【震災6年・未完の事業】(06) 水産加工場、外国人頼み

20170310 05
冷凍のサバを締め、サバ用に捌く作業台で、たどたどしい日本語が飛び交う。岩手県大槌町にある水産加工会社『平庄』の食品工場。作業員の約2割がベトナム等の外国人だ。「求人を出しても、日本人の応募は殆ど無い」。平野隆司社長(41)は人手不足を嘆いた。同県釜石市にある本社工場は津波に呑まれ、冷凍施設も全壊。国の補助金と借り入れで本社を僅か4ヵ月で再建し、何とか震災前の売り上げを保った。その後、補助金で大槌町の工場を新設し、震災の翌年からは右肩上がりに推移した。借入金の返済は2014年に始まった。工場をフル稼働させたいが、稼働率は7~8割に留まる。平野社長は、「外国人は貴重な戦力になっている。もっと人手があれば売り上げを伸ばすことができるのに。返済は15年続く。今後が心配だ」と頭を抱える。現在の作業員は約60人。その内の13人は外国人技能実習生で、震災前より4人増えた。繁忙期を見据えると100人の作業員を確保したいが、技能実習生の場合、日本人従業員を増やさないと採用枠を拡大できない。外国人を除けば20~30歳代はおらず、高齢化も進んでいる。『岩手労働局』によると、2010年に0.43倍だった年間有効求人倍率は、昨年には1.28倍に跳ね上がった。宮城と福島も0.4倍台だったのが、1.46倍と1.42倍。

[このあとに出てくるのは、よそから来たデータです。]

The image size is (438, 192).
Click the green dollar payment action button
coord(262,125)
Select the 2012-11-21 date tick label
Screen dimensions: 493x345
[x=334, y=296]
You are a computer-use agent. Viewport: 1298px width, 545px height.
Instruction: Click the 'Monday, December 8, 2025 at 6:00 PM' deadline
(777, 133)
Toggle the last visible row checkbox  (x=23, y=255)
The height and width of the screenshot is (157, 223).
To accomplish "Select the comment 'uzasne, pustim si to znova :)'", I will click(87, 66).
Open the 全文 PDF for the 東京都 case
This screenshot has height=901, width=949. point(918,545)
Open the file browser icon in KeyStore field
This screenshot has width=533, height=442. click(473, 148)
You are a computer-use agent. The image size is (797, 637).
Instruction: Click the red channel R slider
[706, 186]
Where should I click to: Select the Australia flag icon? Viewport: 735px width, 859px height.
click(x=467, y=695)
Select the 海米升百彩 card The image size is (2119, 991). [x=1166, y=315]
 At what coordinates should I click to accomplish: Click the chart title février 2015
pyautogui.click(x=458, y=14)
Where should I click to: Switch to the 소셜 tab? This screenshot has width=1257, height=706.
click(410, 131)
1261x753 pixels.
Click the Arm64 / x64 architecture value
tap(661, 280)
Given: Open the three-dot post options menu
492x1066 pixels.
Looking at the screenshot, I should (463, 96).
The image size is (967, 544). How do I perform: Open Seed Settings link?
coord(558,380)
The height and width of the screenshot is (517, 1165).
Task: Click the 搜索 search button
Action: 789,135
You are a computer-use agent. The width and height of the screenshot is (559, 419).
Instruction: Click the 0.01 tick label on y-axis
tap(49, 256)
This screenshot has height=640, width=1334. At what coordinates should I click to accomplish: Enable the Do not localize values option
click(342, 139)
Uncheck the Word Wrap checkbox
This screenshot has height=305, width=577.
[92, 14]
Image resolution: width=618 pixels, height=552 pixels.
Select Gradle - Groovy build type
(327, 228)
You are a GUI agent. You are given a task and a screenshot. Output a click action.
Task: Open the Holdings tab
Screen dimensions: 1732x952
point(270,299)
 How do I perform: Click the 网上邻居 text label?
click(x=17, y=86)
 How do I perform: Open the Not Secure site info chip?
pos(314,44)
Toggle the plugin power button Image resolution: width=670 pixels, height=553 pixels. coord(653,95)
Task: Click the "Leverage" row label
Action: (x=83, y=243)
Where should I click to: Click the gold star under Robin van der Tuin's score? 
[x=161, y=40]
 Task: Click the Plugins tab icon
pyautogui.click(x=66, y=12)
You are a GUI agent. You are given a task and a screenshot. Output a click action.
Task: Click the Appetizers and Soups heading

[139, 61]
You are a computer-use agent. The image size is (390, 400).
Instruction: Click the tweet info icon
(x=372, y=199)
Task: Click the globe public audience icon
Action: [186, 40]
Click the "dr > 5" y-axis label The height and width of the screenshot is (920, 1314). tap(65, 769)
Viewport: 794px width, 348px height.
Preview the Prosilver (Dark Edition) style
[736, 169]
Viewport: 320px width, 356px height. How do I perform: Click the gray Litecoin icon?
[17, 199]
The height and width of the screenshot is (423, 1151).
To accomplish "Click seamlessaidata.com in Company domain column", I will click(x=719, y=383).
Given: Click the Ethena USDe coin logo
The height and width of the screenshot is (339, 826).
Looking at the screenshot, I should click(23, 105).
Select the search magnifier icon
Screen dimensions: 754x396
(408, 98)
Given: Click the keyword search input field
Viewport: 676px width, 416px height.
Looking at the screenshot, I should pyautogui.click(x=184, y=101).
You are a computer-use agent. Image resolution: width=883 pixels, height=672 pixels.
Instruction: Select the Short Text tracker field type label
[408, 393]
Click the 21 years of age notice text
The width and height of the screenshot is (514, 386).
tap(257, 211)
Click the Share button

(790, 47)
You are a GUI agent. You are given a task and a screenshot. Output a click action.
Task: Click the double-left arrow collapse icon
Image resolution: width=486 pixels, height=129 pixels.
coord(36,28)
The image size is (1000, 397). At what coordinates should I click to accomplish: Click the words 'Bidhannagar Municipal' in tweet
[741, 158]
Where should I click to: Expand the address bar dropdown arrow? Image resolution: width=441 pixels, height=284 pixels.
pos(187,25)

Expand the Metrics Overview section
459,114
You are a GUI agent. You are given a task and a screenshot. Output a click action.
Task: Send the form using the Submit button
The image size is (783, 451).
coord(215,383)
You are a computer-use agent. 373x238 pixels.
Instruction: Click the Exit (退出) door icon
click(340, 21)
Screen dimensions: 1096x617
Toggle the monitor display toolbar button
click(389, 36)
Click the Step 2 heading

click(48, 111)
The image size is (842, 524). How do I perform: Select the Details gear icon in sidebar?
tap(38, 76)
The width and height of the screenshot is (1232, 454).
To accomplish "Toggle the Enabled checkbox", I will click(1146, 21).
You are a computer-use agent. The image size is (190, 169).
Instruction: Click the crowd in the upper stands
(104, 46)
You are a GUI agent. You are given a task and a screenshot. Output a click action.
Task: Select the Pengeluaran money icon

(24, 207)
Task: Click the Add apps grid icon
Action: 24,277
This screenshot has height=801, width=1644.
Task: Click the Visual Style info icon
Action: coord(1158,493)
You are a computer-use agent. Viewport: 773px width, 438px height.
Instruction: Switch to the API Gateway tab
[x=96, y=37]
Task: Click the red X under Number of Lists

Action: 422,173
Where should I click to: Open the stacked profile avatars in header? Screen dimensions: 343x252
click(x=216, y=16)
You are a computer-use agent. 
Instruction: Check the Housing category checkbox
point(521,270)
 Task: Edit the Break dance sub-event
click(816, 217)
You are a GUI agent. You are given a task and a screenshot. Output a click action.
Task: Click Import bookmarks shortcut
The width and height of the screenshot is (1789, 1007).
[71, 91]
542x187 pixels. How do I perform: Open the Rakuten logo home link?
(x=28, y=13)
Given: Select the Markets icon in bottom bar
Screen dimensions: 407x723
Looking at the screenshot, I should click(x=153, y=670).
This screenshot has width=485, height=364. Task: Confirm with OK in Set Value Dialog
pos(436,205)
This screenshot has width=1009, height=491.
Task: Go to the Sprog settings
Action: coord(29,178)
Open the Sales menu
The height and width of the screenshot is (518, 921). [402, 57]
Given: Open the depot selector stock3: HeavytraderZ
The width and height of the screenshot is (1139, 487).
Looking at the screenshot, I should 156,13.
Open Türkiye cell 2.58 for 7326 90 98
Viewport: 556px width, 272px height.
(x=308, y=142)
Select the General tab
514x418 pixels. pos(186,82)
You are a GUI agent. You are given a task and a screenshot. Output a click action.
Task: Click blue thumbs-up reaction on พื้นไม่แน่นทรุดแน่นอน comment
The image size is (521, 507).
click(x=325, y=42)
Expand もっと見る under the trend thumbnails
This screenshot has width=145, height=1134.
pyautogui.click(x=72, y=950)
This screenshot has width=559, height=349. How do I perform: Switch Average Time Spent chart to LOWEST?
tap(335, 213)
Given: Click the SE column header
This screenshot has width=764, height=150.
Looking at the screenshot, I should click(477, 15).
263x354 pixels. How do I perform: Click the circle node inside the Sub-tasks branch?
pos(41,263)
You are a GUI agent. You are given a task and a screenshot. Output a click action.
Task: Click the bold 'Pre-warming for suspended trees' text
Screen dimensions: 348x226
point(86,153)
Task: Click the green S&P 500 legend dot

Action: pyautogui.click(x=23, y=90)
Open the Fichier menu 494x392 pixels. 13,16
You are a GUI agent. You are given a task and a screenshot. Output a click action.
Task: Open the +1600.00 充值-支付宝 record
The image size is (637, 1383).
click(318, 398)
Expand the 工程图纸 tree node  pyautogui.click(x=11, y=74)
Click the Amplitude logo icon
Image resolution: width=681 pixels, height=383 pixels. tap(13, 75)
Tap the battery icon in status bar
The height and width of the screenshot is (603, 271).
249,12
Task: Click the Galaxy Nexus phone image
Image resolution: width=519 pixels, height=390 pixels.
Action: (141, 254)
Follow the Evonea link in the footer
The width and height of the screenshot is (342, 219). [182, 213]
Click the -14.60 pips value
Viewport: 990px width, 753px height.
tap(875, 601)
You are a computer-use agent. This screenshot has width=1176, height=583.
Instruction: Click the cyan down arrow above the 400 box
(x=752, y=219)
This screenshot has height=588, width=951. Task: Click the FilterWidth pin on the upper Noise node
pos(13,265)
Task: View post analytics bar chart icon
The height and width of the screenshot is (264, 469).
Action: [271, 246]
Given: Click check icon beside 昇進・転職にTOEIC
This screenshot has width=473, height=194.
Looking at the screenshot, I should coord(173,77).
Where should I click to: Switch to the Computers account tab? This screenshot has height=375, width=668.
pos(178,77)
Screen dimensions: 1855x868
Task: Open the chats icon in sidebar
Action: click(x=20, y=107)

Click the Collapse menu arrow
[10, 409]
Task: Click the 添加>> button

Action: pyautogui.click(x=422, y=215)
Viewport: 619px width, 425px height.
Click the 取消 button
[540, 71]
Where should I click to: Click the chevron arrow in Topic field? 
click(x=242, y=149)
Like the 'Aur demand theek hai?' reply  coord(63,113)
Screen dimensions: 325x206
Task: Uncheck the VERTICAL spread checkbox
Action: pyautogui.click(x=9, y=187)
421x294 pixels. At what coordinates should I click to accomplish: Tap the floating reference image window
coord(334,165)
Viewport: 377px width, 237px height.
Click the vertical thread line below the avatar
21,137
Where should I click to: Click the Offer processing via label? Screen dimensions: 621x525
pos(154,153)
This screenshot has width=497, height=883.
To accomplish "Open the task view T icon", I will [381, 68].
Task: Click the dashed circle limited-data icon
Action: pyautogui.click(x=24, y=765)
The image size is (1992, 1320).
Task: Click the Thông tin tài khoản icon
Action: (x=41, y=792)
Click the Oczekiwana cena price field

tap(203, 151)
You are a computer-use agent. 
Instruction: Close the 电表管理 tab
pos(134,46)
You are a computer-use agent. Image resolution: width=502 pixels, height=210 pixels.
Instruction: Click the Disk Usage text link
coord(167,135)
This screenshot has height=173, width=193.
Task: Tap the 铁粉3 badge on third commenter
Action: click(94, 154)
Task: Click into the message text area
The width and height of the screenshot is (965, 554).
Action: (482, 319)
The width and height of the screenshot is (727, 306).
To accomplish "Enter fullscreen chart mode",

震災による人口減が一因で、内陸部への人口流出が顕著な沿岸部では、労働力不足は尚更深刻だ。販路の確保も課題として立ちはだかる。経済産業省が補助金の交付先の被災事業者(青森・岩手・宮城・福島県)に昨年7月に行った調査では、55%が「震災前の水準まで売り上げが回復していない」と答え、理由で最も多かったのは「販路の喪失」(35%)だった。本社や工場が被災した釜石市の水産加工会社『リアス海藻店』は、三陸産ワカメを扱う。震災1年後に営業を再開し、取引先だったスーパーマーケットに出荷の再開を打診すると、「北海道等に仕入れ先を変えた。一度変えてしまったら元には戻せない」と断られた。人不足や販路回復が課題の被災地で、岩手県宮古市の水産加工会社の若手経営者4人が結成した『チーム漁火』は、4社で作業員や販路を共有する。昨年の合計売り上げは、震災前の3倍の30億円。同業者からも注目を集める。他社の人手が足りなければ従業員を派遣し、其々が得意とする魚種が異なるのを生かし、取引先を紹介する等した。チームの代表を務める『共和水産』の鈴木良太専務(35)は、「1社で考えることには限界がある。タッグを組んで、被災地だからこそ生まれるアイデアを形にした企業が生き残れると思う」と話す。復興特需に沸いた建設業界でも、変化が起きている。岩手県大船渡市の『コンノ建設』は震災後、ホテル等の大型受注が増え、民間の住宅建設を断ったほどだった。従業員を6人から17人に増やし、売り上げもピーク時の一昨年は震災前の10倍ほどの10億円だった。だが、昨年は大型受注がゼロとなり、売り上げは半減。金野文夫社長(68)は、「ジェットコースターのようだ。従業員を増やした分の仕事をこれから確保できるか心配」と不安がる。『東日本建設業保証』(東京都中央区)によると、東北地方の公共工事は減少傾向で、昨年度の請負金額は一昨年度比10%減。今年度も増加の兆しは無い。「どうやって生き残りをかけて戦うか、一から戦略を立て直す必要がある」と金野社長。被災地の企業の其々の模索は続く。